Porcelain Crowns, Bridges, Inlays and Veneers
Excellent esthetics and strength
There was a revolution in "adhesive dentistry" in the 1980's that allowed us to bond porcelain directly to tooth structure for the first time. Prior to that time, we had to use gold "copings" hidden under porcelain to get enough strength to prevent porcelain fractures. One of the problems with gold was that it blocked light that enters teeth, so as gums recede next to a porcelain/gold crown, the root looks dark. All porcelain restorations allow light to pass through to the crown of the tooth and the root structure, so edges of crowns are less noticeable as gums recede. We can also place porcelain crowns and bridges over implant abutments.

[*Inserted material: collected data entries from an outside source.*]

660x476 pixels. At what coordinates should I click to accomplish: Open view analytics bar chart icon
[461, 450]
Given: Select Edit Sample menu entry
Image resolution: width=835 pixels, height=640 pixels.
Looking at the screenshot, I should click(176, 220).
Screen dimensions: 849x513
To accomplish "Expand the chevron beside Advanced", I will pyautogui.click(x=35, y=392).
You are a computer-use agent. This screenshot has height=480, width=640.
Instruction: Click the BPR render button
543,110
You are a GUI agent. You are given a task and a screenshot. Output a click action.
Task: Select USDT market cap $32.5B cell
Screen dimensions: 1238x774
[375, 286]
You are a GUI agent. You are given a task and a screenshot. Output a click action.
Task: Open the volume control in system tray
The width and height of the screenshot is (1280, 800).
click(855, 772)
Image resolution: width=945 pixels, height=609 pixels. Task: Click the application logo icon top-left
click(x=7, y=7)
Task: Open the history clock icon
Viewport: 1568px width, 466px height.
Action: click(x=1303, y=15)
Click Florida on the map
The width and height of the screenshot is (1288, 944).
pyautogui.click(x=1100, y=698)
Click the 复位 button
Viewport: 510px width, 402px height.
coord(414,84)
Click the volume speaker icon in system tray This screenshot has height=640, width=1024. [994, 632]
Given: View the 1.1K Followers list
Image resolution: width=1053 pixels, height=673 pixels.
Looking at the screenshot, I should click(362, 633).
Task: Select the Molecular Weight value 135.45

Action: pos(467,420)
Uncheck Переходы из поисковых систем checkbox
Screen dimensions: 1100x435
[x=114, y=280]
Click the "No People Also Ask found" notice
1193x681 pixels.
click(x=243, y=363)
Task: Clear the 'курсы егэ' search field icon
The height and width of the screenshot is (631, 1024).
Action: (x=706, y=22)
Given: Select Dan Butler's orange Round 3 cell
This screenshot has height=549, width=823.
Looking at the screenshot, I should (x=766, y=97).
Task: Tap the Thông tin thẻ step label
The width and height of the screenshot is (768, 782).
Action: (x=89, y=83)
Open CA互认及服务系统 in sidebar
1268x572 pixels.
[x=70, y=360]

Porcelain Crowns are placed to strengthen teeth that have had large areas of decay, wear, cracks, or fracture. Crowns are sometimes placed for cosmetic reasons. Until recently, most crowns were made with porcelain facings that hid gold castings. A modified design still used gold for strength, but allowed porcelain to seal visible edges with no gold showing. We now have all ceramic crowns, where there is no gold to hide. The porcelain allows light to enter the tooth deeper, better matching translucence qualities of natural teeth. New ceramic materials provide greater strength that can take the stresses of chewing.
Porcelain Bridges are used to replace a missing tooth. Adjacent teeth are used as abutments, or anchors, and an artificial tooth fills the space from a missing tooth. We can often use all ceramic bridges, but there are still situations where we like the strength of gold, especially when the bridge spans several missing teeth. Alternatives to replace missing teeth include single tooth implants and removable partial dentures.
Porcelain Inlays are alternatives to silver fillings, composite fillings, and gold inlays. The advantages of porcelain inlays are optimum appearance, better strength than composite fillings, and better bonding to tooth structure than silver or gold. Disadvantages include cost and chair time to place.
Porcelain Veneers are a good alternative to porcelain crowns when less than a third of the tooth is broken away, and for many cosmetic reasons. A veneer is more conservative than a crown, because less tooth structure is removed. Veneers look great, because we can control translucence and opacity to match adjacent teeth, and because we do not have to hide any metal in the restoration. There was a revolution in "adhesive dentistry" in the 1980's that allowed us to bond porcelain directly to tooth structure for the first time. Since then, we have found that veneers can last as long as crowns.